SET TASKS:
**a.** Reproduce the passage on Oracle's purchase of Sun between "Update: On the" and "said on Monday.", inclusive.
**b.** Carry on the passage on Oracle's purchase of Sun from its final sentence.

The Sun Solaris operating system is the leading platform for the Oracle database. With the acquisition of Sun, Oracle can optimize the Oracle database for some of the unique, high-end features of Solaris. Oracle is as committed as ever to Linux and other open platforms, and will continue to support and enhance our strong industry partnerships.

I have some ideas on how this fits in with GNU/Linux, but really, who knows for sure? Only the players, and maybe not even the players, know what happens next. As Tim Bray puts it on Twitter, "It will be entirely safe to ignore all the uninformed prognosticators for the next few weeks. Like it or not, we're in wait-and-see mode."

Update: On the other hand, some details are already emerging that are not so pleasant to read. It seems the major investors were running the show, with members of the board talking to both Oracle and to IBM simultaneously at some point, and according to the account, IBM was surprised by the announcement:

Sun Microsystems Inc's (JAVA.O) largest investor was an invisible hand that guided the high-end computer maker's planned sale to Oracle Corp (ORCL.O), people with knowledge with the matter said on Monday.

Even though Southeastern Asset Management, which owns 22.3 percent of Sun, stands to lose money on its investment, analysts say a sale to Oracle at $9.50 a share is far preferable to waiting for Sun's share price -- which hit a low of $2.59 last November -- to recover on the Nasdaq....

(Rows from a dataset)
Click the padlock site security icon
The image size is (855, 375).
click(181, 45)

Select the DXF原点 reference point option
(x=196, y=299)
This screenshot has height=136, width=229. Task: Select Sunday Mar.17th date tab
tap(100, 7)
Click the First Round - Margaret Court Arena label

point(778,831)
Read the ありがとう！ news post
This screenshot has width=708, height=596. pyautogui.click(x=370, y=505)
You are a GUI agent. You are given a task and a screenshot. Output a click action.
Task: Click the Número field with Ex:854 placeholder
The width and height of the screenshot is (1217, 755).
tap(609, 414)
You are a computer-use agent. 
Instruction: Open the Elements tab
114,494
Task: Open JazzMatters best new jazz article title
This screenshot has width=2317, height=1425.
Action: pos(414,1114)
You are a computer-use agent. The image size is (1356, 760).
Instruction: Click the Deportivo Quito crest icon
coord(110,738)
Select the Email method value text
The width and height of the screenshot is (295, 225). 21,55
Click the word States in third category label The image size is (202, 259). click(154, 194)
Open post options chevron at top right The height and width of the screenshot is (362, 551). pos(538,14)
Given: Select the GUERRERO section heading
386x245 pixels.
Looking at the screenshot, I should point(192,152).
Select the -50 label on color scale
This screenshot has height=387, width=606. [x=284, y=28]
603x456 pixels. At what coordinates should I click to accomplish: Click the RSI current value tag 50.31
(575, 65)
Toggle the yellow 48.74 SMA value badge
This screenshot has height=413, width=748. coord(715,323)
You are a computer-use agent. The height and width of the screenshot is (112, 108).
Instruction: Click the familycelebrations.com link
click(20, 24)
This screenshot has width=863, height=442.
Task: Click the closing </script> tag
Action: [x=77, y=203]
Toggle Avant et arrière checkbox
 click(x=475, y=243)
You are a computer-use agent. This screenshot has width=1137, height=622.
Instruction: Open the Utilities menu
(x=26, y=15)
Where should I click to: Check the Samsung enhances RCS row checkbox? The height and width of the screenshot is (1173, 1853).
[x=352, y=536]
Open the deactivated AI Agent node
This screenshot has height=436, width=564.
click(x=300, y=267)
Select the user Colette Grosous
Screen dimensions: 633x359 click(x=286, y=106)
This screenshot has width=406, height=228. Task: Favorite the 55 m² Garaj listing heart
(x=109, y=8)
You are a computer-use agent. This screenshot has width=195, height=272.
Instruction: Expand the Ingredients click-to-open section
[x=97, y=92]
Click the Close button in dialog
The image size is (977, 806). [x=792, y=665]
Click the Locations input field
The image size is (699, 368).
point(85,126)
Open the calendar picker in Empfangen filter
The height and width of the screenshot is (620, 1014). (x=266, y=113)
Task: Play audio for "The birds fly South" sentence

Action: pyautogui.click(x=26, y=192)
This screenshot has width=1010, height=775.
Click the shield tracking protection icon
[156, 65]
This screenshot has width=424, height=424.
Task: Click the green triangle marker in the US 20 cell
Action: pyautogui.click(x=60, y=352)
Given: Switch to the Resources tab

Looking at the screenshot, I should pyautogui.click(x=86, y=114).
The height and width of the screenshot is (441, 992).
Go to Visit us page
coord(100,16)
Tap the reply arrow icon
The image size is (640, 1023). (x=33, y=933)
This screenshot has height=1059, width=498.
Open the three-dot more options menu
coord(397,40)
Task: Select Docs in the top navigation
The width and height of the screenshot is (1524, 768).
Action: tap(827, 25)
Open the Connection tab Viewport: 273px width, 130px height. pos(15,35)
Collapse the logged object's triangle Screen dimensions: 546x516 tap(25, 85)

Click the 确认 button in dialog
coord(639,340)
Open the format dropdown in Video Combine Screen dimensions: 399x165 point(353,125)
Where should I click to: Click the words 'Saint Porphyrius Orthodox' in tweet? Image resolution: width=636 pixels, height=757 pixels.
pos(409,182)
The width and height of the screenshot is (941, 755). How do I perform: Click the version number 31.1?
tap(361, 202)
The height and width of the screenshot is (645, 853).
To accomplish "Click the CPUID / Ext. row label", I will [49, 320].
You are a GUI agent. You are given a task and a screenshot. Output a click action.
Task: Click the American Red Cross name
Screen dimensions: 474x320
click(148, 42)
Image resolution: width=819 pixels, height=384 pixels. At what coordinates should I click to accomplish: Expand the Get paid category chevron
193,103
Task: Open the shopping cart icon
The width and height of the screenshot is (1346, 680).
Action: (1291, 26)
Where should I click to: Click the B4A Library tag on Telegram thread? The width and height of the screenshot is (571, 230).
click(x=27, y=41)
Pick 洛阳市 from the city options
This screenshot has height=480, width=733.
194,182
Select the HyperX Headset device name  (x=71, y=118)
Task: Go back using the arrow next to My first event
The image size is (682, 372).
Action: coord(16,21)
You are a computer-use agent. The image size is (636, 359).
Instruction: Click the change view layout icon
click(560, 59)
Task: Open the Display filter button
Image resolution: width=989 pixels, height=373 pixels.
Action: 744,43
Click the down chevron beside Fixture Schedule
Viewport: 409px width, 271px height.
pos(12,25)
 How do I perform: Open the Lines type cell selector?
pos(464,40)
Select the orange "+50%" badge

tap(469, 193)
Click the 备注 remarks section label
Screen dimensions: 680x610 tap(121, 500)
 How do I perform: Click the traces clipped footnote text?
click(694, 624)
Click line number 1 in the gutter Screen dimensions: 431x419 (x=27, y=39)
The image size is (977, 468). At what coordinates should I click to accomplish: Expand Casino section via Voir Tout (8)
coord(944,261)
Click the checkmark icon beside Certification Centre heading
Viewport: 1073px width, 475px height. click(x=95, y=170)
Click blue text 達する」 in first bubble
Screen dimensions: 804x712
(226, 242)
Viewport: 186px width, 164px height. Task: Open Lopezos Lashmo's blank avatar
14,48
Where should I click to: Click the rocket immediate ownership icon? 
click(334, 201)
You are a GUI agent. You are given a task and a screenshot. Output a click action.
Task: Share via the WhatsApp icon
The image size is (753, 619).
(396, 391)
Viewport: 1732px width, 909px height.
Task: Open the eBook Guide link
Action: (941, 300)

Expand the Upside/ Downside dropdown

ANSWERS GIVEN:
**a.**
Update: On the other hand, some details are already emerging that are not so pleasant to read. It seems the major investors were running the show, with members of the board talking to both Oracle and to IBM simultaneously at some point, and according to the account, IBM was surprised by the announcement:

Sun Microsystems Inc's (JAVA.O) largest investor was an invisible hand that guided the high-end computer maker's planned sale to Oracle Corp (ORCL.O), people with knowledge with the matter said on Monday.

**b.**
Some members of Sun's board began pursuing talks with Oracle executives after three-and-a-half weeks of exclusive negotiations with IBM broke down, while others kept a discussion with IBM open, one source said.... The two sides signed on the dotted line late Sunday afternoon after drawing deal terms up, the source close to the talks said, adding, "IBM was surprised last night."

Now I have to agree that this doesn't look good. The investment firm was also a major investor in a company called Waste Management, a company involved in some kind of a dustup, and where you'll recall Bert Young worked at one time. One hopes it's a coincidence. Here's an article titled, The Best Mutual Fund Family in America" [PDF] which includes an interview with Mason Hawkins, who explains their philosophy:
Q: What is the investment philosophy of the Partners Fund?

The fund seeks long-term capital growth by investing primarily in a limited number of mid- to large-cap companies that are financially strong, well managed and that sell at market prices that are 60% of our assessment of their business value.

It’s a simple process that gets down to businesses, people and price. If you want to think of it schematically, you would draw three circles. One circle is good business, one is good people and one is good price; we want to be where those three circles intersect....

Q: Looking at your top 10 holdings, some of them are as much as 10% of total assets.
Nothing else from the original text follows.